● ASSIGNED TASK: Your reply should consist solely of the lines from the start of the material below through the line containing "Task: Click the Total", reproduced exactly.

==============================

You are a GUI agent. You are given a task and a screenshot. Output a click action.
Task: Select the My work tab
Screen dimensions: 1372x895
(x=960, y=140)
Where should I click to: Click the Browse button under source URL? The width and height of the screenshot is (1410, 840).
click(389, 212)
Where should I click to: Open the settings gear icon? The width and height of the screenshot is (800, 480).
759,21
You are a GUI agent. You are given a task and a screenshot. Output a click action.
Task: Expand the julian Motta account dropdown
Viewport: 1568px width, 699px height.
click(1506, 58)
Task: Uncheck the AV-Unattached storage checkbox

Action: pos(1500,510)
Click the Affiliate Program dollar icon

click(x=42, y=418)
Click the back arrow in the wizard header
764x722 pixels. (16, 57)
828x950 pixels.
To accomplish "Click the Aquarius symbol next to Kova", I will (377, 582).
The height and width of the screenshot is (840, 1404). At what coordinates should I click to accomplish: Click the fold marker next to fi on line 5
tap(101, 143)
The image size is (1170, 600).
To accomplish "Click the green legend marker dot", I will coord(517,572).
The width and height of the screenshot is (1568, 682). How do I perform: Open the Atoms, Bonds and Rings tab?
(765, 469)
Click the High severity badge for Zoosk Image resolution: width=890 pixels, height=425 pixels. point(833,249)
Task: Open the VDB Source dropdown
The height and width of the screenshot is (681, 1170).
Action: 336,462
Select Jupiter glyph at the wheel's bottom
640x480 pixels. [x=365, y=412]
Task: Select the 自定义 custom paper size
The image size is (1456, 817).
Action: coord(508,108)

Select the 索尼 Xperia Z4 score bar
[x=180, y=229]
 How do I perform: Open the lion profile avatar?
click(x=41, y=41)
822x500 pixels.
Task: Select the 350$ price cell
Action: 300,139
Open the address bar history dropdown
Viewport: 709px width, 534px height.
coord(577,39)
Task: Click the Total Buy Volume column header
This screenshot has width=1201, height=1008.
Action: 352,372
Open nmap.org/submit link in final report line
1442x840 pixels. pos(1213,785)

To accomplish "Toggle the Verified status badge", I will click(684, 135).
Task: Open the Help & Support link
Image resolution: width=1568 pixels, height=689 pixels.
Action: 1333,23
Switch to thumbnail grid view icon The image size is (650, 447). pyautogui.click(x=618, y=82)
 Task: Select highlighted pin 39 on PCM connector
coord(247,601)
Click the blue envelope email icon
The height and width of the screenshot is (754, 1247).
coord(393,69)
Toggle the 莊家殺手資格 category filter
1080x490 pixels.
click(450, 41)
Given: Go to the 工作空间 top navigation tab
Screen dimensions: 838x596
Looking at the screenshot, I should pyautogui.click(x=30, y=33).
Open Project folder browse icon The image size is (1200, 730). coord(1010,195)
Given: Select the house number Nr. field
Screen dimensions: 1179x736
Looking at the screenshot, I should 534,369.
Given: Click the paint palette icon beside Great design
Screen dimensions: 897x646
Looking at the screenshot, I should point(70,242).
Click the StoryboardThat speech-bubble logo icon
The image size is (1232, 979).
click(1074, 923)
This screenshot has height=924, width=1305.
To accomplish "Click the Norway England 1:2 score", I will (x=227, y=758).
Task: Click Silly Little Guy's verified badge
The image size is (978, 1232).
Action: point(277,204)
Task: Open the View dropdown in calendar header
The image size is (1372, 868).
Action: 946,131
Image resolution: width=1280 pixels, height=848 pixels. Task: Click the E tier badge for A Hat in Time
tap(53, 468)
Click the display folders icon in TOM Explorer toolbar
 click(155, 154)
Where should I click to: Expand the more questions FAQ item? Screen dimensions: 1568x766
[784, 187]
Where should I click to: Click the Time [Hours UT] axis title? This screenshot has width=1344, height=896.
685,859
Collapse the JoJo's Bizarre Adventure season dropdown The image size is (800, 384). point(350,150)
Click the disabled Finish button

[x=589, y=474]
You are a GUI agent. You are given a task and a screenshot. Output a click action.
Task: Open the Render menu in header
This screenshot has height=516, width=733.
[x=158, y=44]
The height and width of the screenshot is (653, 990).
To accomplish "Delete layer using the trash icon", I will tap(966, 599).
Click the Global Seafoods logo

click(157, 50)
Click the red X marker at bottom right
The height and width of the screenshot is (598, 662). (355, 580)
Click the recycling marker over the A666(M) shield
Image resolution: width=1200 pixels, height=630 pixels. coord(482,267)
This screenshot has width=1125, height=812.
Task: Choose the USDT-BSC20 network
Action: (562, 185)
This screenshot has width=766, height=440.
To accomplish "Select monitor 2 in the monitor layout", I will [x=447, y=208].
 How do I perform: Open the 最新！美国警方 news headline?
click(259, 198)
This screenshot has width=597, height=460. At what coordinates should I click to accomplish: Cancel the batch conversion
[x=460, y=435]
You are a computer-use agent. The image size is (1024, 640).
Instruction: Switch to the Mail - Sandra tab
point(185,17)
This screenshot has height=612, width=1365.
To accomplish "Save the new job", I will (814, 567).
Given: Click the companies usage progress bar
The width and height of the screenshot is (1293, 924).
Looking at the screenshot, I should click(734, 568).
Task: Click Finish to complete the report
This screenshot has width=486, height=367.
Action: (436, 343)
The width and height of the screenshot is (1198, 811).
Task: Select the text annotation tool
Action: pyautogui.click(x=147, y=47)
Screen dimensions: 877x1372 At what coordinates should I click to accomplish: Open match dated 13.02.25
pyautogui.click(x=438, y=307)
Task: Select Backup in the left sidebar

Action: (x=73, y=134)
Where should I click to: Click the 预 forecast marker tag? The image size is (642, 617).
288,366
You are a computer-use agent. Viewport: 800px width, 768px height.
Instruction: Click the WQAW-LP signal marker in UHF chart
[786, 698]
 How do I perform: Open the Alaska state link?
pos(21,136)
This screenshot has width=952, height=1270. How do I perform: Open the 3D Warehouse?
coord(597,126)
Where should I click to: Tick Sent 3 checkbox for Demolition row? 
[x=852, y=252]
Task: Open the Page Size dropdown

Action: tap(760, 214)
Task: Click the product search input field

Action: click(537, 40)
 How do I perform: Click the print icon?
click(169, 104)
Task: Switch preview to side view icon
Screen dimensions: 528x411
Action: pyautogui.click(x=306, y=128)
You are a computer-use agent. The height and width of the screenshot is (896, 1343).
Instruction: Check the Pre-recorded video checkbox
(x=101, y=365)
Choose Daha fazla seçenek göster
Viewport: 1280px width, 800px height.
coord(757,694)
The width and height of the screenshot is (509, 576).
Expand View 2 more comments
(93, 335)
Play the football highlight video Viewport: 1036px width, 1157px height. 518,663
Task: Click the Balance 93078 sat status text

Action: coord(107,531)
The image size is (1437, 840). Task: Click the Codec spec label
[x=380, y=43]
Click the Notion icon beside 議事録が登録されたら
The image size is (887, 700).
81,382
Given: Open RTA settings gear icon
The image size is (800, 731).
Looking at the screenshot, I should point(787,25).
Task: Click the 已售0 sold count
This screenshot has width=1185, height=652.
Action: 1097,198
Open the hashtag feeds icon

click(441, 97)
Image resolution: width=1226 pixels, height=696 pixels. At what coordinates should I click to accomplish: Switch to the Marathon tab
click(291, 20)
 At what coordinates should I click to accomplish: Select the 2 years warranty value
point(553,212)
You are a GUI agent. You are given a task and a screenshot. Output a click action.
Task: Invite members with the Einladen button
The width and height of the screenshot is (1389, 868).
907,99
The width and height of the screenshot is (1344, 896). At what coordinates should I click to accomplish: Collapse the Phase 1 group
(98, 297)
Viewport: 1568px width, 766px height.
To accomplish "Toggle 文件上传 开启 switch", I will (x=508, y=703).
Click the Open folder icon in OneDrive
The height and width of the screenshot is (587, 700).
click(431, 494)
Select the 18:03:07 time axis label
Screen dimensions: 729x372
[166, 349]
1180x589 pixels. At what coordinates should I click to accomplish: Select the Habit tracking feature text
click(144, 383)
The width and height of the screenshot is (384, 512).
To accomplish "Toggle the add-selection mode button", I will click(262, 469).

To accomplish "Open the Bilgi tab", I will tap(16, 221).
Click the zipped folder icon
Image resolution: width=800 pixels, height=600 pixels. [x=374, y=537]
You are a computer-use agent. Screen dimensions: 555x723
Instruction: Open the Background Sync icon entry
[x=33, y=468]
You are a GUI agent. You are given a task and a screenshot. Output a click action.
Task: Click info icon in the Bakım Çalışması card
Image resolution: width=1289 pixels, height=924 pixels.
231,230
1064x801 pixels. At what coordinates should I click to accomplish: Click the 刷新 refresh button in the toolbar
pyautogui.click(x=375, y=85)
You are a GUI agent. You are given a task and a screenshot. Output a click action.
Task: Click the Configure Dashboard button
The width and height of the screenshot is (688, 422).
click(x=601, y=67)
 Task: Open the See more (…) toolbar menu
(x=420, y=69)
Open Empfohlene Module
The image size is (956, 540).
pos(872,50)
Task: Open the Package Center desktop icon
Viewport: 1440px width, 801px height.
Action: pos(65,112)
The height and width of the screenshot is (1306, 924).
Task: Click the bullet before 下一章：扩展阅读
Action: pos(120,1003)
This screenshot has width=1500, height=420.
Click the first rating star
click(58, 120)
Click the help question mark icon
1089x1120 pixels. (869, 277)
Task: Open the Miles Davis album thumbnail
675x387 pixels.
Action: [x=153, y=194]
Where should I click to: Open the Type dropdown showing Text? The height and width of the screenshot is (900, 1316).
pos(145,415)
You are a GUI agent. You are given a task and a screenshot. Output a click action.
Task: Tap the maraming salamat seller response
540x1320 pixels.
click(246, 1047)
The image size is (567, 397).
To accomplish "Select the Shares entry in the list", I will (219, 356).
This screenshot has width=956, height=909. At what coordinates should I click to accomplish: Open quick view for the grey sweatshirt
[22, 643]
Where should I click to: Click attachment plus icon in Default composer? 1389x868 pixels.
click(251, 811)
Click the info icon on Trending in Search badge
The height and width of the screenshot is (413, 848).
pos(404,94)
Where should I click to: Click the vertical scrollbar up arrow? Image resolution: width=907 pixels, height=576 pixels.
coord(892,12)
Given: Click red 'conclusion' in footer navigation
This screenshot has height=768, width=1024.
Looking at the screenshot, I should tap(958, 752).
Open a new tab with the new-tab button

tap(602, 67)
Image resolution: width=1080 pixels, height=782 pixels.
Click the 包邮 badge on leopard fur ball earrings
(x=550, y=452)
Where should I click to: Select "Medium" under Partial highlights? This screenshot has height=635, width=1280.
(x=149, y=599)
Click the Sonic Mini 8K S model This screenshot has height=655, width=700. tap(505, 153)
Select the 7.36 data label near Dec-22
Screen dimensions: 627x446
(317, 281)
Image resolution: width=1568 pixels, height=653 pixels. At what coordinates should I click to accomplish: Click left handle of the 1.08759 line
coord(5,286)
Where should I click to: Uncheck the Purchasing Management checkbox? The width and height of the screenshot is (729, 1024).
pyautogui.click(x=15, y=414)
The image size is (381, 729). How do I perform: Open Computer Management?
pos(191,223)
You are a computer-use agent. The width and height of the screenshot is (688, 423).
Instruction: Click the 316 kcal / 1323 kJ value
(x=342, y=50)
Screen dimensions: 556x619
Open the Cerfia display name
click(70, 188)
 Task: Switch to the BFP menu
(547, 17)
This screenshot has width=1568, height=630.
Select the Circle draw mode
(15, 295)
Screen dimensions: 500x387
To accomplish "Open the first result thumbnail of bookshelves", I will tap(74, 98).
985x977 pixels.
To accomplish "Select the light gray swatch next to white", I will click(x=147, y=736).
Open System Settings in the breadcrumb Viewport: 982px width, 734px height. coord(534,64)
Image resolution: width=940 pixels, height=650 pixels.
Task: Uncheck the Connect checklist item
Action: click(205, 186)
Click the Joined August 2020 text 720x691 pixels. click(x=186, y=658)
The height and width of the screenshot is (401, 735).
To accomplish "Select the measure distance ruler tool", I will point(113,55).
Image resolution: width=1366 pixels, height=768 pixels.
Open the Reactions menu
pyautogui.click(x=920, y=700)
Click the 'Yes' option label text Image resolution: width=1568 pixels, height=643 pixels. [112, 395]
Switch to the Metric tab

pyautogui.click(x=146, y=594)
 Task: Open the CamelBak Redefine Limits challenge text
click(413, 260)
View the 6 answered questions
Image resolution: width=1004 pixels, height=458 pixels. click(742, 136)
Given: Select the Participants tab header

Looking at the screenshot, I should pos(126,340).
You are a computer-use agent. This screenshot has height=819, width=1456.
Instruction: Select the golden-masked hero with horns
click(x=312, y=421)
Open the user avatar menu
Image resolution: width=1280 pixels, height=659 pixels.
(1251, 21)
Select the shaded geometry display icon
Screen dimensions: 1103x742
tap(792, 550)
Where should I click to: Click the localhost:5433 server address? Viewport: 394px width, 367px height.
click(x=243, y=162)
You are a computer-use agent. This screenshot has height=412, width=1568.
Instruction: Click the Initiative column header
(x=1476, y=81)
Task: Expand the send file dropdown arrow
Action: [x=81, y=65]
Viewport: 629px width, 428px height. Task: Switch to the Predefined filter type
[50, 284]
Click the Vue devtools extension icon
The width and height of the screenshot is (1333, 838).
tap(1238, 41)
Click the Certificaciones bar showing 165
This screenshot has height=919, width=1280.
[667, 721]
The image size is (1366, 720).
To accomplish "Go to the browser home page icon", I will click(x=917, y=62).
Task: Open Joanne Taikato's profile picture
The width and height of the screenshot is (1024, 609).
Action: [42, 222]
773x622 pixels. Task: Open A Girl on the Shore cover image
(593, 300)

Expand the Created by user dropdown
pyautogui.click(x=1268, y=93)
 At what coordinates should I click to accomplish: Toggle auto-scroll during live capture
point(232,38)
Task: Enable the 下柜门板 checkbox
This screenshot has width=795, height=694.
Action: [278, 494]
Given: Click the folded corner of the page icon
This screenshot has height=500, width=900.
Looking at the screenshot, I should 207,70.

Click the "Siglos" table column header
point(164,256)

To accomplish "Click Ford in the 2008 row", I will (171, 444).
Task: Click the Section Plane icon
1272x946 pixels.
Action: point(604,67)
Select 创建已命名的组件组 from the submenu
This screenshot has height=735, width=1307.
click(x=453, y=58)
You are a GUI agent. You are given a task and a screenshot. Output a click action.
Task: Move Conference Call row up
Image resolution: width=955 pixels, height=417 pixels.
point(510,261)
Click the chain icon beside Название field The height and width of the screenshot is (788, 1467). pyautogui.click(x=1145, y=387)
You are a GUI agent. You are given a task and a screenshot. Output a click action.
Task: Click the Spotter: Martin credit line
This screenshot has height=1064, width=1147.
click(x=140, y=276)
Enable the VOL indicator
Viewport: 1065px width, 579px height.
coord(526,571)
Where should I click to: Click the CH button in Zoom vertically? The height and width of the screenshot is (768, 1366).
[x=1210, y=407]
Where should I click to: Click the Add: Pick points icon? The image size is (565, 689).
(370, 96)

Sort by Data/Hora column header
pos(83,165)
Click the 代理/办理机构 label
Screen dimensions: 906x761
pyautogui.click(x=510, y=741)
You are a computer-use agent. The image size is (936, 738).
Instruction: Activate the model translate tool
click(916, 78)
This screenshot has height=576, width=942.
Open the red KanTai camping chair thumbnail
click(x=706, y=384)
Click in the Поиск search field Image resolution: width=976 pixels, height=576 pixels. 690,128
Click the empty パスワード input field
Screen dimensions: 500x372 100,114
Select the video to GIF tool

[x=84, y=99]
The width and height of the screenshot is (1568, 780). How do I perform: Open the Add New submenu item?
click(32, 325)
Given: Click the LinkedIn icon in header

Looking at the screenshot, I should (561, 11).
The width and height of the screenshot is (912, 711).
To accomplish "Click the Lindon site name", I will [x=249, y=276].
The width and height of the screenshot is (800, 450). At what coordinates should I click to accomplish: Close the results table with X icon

==============================

● PROBLEM SOLUTION:
You are a GUI agent. You are given a task and a screenshot. Output a click action.
Task: Select the My work tab
Screen dimensions: 1372x895
(x=960, y=140)
Where should I click to: Click the Browse button under source URL? The width and height of the screenshot is (1410, 840).
click(389, 212)
Where should I click to: Open the settings gear icon? The width and height of the screenshot is (800, 480).
759,21
You are a GUI agent. You are given a task and a screenshot. Output a click action.
Task: Expand the julian Motta account dropdown
Viewport: 1568px width, 699px height.
click(1506, 58)
Task: Uncheck the AV-Unattached storage checkbox

Action: pos(1500,510)
Click the Affiliate Program dollar icon

click(x=42, y=418)
Click the back arrow in the wizard header
764x722 pixels. (16, 57)
828x950 pixels.
To accomplish "Click the Aquarius symbol next to Kova", I will (377, 582).
The height and width of the screenshot is (840, 1404). At what coordinates should I click to accomplish: Click the fold marker next to fi on line 5
tap(101, 143)
The image size is (1170, 600).
To accomplish "Click the green legend marker dot", I will coord(517,572).
The width and height of the screenshot is (1568, 682). How do I perform: Open the Atoms, Bonds and Rings tab?
(765, 469)
Click the High severity badge for Zoosk Image resolution: width=890 pixels, height=425 pixels. point(833,249)
Task: Open the VDB Source dropdown
The height and width of the screenshot is (681, 1170).
Action: 336,462
Select Jupiter glyph at the wheel's bottom
640x480 pixels. [x=365, y=412]
Task: Select the 自定义 custom paper size
The image size is (1456, 817).
Action: coord(508,108)

Select the 索尼 Xperia Z4 score bar
[x=180, y=229]
 How do I perform: Open the lion profile avatar?
click(x=41, y=41)
822x500 pixels.
Task: Select the 350$ price cell
Action: 300,139
Open the address bar history dropdown
Viewport: 709px width, 534px height.
coord(577,39)
Task: Click the Total Buy Volume column header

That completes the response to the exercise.